[Data items]
---+---
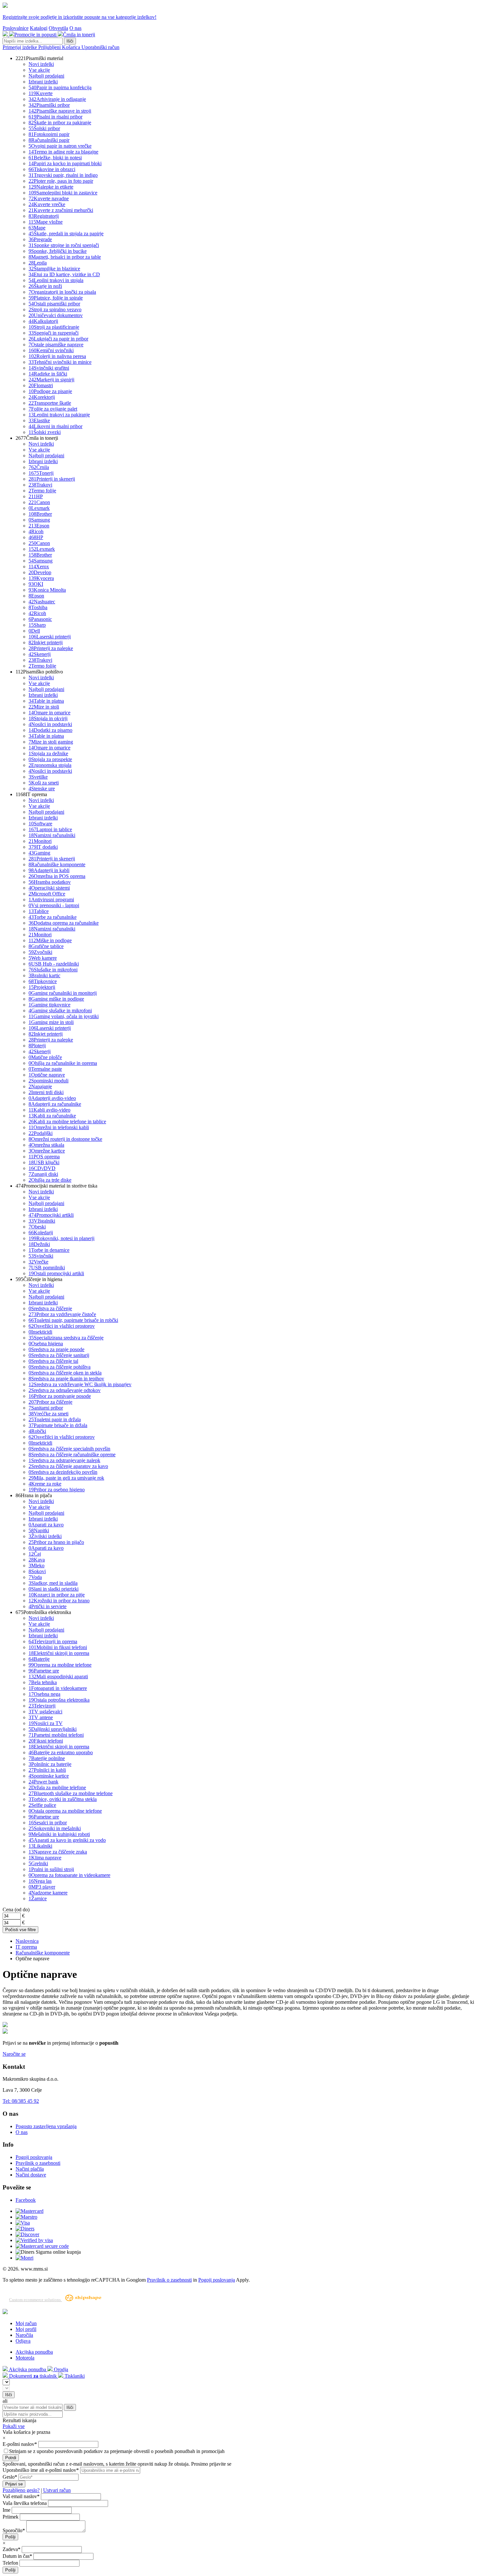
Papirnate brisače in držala (58, 1425)
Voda (35, 1577)
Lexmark (39, 508)
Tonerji (41, 473)
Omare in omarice (49, 712)
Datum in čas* (17, 2556)
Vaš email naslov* (21, 2496)
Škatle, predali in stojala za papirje (66, 233)
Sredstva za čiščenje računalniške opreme (72, 1454)
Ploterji (37, 1045)
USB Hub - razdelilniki (54, 964)
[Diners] (25, 2228)
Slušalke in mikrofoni (53, 969)
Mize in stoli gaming (51, 742)
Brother (40, 514)
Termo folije (42, 490)
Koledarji (41, 1232)
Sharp (37, 625)
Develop (40, 572)
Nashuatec (42, 601)
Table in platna (46, 701)
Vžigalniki (42, 1221)
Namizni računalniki (52, 835)
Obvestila (58, 28)
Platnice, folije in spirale (56, 298)
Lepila (38, 262)
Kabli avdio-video (49, 1110)
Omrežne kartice (47, 1150)
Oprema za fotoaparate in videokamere (69, 1875)
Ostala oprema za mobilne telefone (65, 1811)
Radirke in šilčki (48, 373)
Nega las (40, 1881)
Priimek (10, 2517)
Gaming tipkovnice (49, 1004)
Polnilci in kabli (47, 1770)
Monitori (40, 841)
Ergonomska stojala (50, 765)
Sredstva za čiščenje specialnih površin (69, 1448)
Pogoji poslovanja (34, 2157)
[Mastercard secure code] (42, 2246)
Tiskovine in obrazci (52, 169)
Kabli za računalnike (52, 1115)
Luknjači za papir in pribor (58, 338)
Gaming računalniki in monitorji (63, 993)
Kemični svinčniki (51, 350)
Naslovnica (27, 1941)
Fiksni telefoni (46, 1741)
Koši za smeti (44, 782)
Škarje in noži (45, 286)
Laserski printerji (50, 636)
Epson (39, 525)
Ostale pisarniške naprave (56, 344)
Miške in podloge (50, 940)
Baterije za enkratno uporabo (61, 1752)
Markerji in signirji (51, 379)
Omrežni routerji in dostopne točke (65, 1139)
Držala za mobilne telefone (57, 1787)
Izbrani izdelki (43, 81)
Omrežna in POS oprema (57, 876)
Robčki (37, 1431)
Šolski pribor (44, 128)
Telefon (10, 2563)
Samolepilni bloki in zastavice (63, 192)
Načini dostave (31, 2174)
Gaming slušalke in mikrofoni (60, 1010)
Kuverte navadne (49, 198)
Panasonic (40, 619)
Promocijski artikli (51, 1215)
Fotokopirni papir (49, 134)
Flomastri (41, 385)
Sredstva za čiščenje (50, 1308)
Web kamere (43, 958)
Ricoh (36, 531)
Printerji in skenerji (52, 479)
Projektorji (42, 987)
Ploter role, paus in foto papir (61, 181)
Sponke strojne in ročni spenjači (64, 245)
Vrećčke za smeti (48, 1413)
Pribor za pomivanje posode (60, 1396)
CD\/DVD (42, 1168)
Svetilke (38, 777)
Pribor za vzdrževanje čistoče (62, 1314)
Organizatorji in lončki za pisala (62, 292)
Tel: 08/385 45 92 (21, 2101)
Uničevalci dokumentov (56, 315)
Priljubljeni (50, 47)
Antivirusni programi (51, 899)
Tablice (39, 911)
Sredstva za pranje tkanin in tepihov (66, 1378)
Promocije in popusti (36, 34)
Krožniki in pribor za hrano (59, 1600)
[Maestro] (26, 2217)
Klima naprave (45, 1857)
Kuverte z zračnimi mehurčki (61, 210)
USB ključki (44, 1162)
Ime (6, 2510)
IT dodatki (43, 847)
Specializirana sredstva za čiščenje (66, 1337)
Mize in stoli (44, 706)
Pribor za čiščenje (50, 1402)
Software (40, 823)
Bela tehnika (43, 1682)
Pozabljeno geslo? (21, 2490)
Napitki (39, 1530)
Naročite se (14, 2054)
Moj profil (26, 2329)
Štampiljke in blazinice (54, 268)
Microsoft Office (47, 893)
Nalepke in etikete (51, 187)
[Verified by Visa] (34, 2240)
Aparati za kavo (46, 1524)
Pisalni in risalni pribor (55, 116)
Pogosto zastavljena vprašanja (46, 2126)
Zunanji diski (43, 1174)
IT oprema (26, 1947)
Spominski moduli (48, 1080)
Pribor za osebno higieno (57, 1489)
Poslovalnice (16, 28)
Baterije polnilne (47, 1758)
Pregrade (40, 239)
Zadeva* (11, 2549)
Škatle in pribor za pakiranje (60, 122)
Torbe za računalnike (53, 917)
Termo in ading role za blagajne (63, 151)
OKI (36, 584)
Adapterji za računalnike (55, 1104)
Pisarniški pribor (49, 105)
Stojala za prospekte (50, 759)
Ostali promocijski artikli (56, 1273)
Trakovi (40, 484)
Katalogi (38, 28)
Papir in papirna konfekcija (60, 87)
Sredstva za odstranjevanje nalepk (64, 1460)
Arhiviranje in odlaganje (57, 99)
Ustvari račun (57, 2490)
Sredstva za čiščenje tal (53, 1361)
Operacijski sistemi (49, 888)
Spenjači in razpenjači (54, 333)
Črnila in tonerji (79, 34)
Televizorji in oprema (53, 1641)
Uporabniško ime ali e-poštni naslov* (41, 2470)
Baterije (39, 1659)
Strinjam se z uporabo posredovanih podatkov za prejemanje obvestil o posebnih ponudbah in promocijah (117, 2451)
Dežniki (39, 1244)
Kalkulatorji (43, 321)
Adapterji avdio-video (52, 1098)
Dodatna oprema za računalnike (64, 923)
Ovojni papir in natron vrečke (60, 146)
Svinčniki (41, 1256)
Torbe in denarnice (49, 1250)
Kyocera (41, 578)
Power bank (43, 1781)
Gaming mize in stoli (51, 1022)
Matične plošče (45, 1057)
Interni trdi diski (46, 1092)
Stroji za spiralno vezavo (55, 309)
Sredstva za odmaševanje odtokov (65, 1390)
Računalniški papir (49, 140)
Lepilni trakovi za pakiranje (59, 414)
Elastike (39, 420)
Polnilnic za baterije (50, 1764)
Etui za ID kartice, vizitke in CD (64, 274)
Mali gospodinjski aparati (58, 1676)
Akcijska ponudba (34, 2352)
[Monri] (24, 2258)
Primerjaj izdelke (20, 47)
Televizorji (42, 1705)
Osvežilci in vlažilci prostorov (62, 1326)
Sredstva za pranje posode (56, 1349)
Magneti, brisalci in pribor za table (65, 257)
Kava (37, 1559)
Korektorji (42, 397)
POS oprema (44, 1156)
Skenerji (40, 654)
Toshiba (38, 607)
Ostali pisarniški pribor (54, 303)
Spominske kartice (49, 1776)
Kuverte (41, 93)
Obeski (37, 1226)
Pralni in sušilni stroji (51, 1869)
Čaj (35, 1554)
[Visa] (23, 2222)
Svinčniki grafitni (49, 368)
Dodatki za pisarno (50, 730)
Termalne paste (45, 1069)
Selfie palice (42, 1805)
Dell (34, 631)
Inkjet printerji (46, 642)
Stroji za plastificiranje (54, 327)
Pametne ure (44, 1670)
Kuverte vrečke (47, 204)
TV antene (41, 1717)
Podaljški (41, 1133)
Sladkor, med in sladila (53, 1583)
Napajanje (40, 1086)
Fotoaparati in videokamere (58, 1688)
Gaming (39, 853)
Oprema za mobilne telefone (60, 1665)
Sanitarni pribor (46, 1408)
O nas (75, 28)
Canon (39, 502)
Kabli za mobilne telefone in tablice (67, 1121)
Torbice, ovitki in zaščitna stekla (63, 1799)
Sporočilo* (14, 2530)
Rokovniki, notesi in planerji (61, 1238)
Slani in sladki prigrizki (54, 1589)
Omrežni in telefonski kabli (59, 1127)
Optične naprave (47, 1075)
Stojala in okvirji (48, 718)
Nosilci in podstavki (50, 724)
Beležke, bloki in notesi (55, 157)
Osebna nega (44, 1694)
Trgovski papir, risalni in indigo (63, 175)
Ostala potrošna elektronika (59, 1700)
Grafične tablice (46, 946)
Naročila (24, 2335)
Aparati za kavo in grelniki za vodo (67, 1840)
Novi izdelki (41, 64)
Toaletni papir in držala (55, 1419)
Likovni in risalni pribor (55, 426)
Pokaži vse (14, 2426)
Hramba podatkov (50, 882)
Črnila (39, 467)
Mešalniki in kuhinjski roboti (59, 1834)
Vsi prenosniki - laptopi (54, 905)
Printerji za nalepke (51, 648)
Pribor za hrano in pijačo (56, 1542)
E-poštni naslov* (20, 2444)
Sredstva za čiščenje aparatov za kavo (68, 1466)
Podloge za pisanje (50, 391)
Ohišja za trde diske (50, 1180)
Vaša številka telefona (25, 2503)
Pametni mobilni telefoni (56, 1735)
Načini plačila (30, 2169)
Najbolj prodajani (46, 76)
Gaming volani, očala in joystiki (64, 1016)
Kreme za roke (45, 1483)
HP (36, 496)
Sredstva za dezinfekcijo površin (63, 1472)
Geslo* (10, 2477)
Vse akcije (39, 70)
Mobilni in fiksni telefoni (58, 1647)
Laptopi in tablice (50, 829)
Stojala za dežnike (48, 753)
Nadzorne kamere (48, 1892)
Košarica (71, 47)
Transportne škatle (50, 403)
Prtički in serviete (48, 1606)
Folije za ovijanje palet (53, 409)
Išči (70, 41)
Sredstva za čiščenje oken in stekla (65, 1372)
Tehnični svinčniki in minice (60, 362)
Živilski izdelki (45, 1536)
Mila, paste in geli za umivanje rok (66, 1478)
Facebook (26, 2200)
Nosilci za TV (46, 1723)
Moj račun (26, 2323)
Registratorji (44, 216)
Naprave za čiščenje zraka (58, 1852)
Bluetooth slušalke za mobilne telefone (71, 1793)
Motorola (25, 2357)
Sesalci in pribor (48, 1822)
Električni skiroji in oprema (59, 1653)
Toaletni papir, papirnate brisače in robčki (73, 1320)
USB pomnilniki (47, 1267)
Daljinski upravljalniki (53, 1729)
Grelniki (38, 1863)
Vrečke (38, 1261)
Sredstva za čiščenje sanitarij (59, 1355)
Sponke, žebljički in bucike (58, 251)
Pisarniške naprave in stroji (60, 111)
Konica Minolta (47, 590)
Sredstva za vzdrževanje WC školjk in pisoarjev (80, 1384)
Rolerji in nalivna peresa (57, 356)
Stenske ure (42, 788)
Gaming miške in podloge (56, 999)
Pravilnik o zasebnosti (38, 2163)
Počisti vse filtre (20, 1929)
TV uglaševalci (45, 1711)
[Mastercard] (29, 2211)
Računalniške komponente (57, 864)
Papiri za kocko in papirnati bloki (65, 163)
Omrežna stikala (46, 1145)
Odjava (23, 2341)
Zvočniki (40, 952)
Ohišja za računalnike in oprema (63, 1063)
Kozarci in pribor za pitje (57, 1594)
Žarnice (38, 1898)
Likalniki (40, 1846)
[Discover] (27, 2234)
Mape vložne (46, 222)
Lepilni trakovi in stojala (56, 280)
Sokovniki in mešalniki (55, 1828)
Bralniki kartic (44, 975)
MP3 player (42, 1887)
---+---
TASK DESCRIPTION =
What you return must be an exact retyping of the lines above starting at the line with "Ime (6, 2510)" and ending at the line with "Power bank (43, 1781)", and nothing besides.

ANSWER SECTION =
Ime (6, 2510)
IT dodatki (43, 847)
Specializirana sredstva za čiščenje (66, 1337)
Mize in stoli (44, 706)
Pribor za čiščenje (50, 1402)
Software (40, 823)
Bela tehnika (43, 1682)
Pozabljeno geslo? (21, 2490)
Napitki (39, 1530)
Naročite se (14, 2054)
Moj profil (26, 2329)
Štampiljke in blazinice (54, 268)
Microsoft Office (47, 893)
Nalepke in etikete (51, 187)
[Verified by Visa] (34, 2240)
Aparati za kavo (46, 1524)
Pisalni in risalni pribor (55, 116)
Pogosto zastavljena vprašanja (46, 2126)
Zunanji diski (43, 1174)
IT oprema (26, 1947)
Spominski moduli (48, 1080)
Pribor za osebno higieno (57, 1489)
Poslovalnice (16, 28)
Baterije polnilne (47, 1758)
Pregrade (40, 239)
Zadeva* (11, 2549)
Škatle in pribor za pakiranje (60, 122)
Torbe za računalnike (53, 917)
Termo in ading role za blagajne (63, 151)
OKI (36, 584)
Adapterji za računalnike (55, 1104)
Pisarniški pribor (49, 105)
Stojala za prospekte (50, 759)
Ostali promocijski artikli (56, 1273)
Trakovi (40, 484)
Katalogi (38, 28)
Papir in papirna konfekcija (60, 87)
Sredstva za odstranjevanje nalepk (64, 1460)
Arhiviranje in odlaganje (57, 99)
Ustvari račun (57, 2490)
Sredstva za čiščenje tal (53, 1361)
Operacijski sistemi (49, 888)
Spenjači in razpenjači (54, 333)
Črnila in tonerji (79, 34)
Televizorji in oprema (53, 1641)
Uporabniško ime ali e-poštni naslov* (41, 2470)
Baterije (39, 1659)
Strinjam se z uporabo posredovanih podatkov za prejemanje obvestil o posebnih ponudbah in promocijah (117, 2451)
Dežniki (39, 1244)
Kalkulatorji (43, 321)
Adapterji avdio-video (52, 1098)
Dodatna oprema za računalnike (64, 923)
Ovojni papir in natron vrečke (60, 146)
Svinčniki (41, 1256)
Torbe in denarnice (49, 1250)
Kyocera (41, 578)
Power bank (43, 1781)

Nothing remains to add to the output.